=== Directions ===
From the data below, copy exactly the lines that lie between the one holding "Given: Toggle eye icon of the text source" and the one holding "Click the Log in link under Sign up", including both, and nothing more.

[Dataset items]

=== Section Start ===

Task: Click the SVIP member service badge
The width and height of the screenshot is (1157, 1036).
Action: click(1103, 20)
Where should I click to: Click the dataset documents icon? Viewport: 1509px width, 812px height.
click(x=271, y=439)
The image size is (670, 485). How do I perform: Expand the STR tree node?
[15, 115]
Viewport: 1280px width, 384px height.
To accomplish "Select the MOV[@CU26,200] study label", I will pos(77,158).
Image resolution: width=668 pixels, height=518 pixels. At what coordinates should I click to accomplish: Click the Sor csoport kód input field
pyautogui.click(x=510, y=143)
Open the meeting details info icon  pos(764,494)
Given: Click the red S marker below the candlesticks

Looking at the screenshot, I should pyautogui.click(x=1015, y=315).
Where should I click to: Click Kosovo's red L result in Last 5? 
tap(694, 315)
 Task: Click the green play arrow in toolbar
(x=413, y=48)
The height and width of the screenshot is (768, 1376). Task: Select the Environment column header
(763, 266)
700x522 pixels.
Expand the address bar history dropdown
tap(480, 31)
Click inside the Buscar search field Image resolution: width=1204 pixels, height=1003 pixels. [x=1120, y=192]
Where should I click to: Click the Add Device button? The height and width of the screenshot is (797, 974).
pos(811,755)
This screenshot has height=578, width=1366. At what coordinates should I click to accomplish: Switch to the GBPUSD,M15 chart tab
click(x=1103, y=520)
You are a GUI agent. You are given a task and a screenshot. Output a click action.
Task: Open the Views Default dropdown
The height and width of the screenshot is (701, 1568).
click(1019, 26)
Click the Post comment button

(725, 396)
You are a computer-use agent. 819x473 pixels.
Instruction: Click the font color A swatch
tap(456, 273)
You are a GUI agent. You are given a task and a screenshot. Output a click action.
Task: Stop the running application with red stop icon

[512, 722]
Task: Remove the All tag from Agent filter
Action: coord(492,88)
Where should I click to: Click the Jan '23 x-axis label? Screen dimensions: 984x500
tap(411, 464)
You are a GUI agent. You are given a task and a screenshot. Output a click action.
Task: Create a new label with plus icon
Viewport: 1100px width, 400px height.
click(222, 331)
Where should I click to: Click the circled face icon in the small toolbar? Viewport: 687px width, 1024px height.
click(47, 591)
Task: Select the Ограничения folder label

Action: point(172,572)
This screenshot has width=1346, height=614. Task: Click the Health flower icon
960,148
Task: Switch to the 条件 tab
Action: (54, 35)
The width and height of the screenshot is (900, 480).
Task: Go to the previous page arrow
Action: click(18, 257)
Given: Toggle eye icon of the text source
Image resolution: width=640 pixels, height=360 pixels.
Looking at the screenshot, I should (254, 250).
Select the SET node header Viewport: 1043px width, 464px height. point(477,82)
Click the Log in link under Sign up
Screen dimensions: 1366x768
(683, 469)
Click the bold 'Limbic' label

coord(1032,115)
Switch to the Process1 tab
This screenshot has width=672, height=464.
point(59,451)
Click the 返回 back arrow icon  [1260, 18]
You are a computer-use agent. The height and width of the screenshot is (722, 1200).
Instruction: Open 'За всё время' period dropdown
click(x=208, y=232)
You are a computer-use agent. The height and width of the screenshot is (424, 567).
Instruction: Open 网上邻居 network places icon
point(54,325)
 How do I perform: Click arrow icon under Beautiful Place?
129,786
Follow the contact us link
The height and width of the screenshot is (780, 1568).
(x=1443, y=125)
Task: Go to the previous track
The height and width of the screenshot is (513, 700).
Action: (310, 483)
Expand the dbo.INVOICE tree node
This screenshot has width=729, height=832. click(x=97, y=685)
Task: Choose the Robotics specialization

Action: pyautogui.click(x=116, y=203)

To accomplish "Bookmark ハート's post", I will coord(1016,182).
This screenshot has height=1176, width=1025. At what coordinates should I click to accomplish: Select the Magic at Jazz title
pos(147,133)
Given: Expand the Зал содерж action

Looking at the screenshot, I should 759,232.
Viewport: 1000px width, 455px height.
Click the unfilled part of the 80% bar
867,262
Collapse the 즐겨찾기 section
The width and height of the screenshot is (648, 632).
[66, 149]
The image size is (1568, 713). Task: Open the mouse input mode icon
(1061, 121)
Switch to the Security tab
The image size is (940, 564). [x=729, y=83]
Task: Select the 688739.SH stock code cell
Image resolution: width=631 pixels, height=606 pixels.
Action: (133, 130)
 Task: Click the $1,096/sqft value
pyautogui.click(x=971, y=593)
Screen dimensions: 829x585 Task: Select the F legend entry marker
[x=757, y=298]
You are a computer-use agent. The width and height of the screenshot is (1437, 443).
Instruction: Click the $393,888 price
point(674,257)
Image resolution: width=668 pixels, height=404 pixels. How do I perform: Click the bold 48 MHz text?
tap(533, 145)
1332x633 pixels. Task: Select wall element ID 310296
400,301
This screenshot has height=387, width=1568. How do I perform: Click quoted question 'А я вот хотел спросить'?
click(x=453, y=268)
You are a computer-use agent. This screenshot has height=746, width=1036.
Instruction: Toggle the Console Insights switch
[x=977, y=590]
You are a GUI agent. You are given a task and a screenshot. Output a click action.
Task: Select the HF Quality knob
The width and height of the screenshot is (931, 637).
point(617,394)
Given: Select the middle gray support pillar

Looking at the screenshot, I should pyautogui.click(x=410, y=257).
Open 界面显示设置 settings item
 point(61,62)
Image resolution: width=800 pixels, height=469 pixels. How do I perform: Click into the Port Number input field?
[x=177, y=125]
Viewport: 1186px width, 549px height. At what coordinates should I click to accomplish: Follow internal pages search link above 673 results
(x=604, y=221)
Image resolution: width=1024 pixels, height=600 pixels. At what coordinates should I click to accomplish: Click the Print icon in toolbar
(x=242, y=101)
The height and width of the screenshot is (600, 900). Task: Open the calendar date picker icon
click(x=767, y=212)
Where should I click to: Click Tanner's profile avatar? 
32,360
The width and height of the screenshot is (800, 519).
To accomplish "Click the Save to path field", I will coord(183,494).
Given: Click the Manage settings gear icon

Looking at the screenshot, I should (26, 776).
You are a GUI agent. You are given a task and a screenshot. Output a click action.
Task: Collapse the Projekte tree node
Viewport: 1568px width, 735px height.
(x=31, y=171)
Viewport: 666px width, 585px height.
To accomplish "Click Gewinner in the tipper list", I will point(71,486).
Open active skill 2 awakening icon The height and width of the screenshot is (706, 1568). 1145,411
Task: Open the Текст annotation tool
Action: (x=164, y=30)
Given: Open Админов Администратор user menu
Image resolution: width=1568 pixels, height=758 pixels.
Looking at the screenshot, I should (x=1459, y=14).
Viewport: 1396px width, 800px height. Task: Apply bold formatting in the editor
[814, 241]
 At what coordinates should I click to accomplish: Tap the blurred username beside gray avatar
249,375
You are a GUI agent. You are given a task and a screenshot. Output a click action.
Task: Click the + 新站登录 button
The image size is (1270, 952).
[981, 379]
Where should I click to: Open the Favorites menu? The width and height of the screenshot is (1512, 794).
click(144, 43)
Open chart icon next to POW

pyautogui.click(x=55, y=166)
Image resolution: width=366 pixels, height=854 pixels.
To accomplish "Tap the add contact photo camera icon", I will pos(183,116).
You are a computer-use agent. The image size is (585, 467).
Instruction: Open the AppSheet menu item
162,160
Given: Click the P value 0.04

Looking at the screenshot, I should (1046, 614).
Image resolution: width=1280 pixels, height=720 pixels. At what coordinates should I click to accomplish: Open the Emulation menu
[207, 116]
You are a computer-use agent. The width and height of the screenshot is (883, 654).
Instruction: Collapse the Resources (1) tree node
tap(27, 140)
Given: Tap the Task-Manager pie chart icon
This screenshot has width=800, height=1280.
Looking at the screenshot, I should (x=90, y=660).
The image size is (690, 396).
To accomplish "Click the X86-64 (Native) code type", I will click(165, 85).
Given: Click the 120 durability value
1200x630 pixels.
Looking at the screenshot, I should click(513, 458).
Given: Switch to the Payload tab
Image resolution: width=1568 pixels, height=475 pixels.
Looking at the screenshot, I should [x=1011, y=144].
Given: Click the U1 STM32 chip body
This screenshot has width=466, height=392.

=== Section End ===

=== Answer space ===
Given: Toggle eye icon of the text source
Image resolution: width=640 pixels, height=360 pixels.
Looking at the screenshot, I should (254, 250).
Select the SET node header Viewport: 1043px width, 464px height. point(477,82)
Click the Log in link under Sign up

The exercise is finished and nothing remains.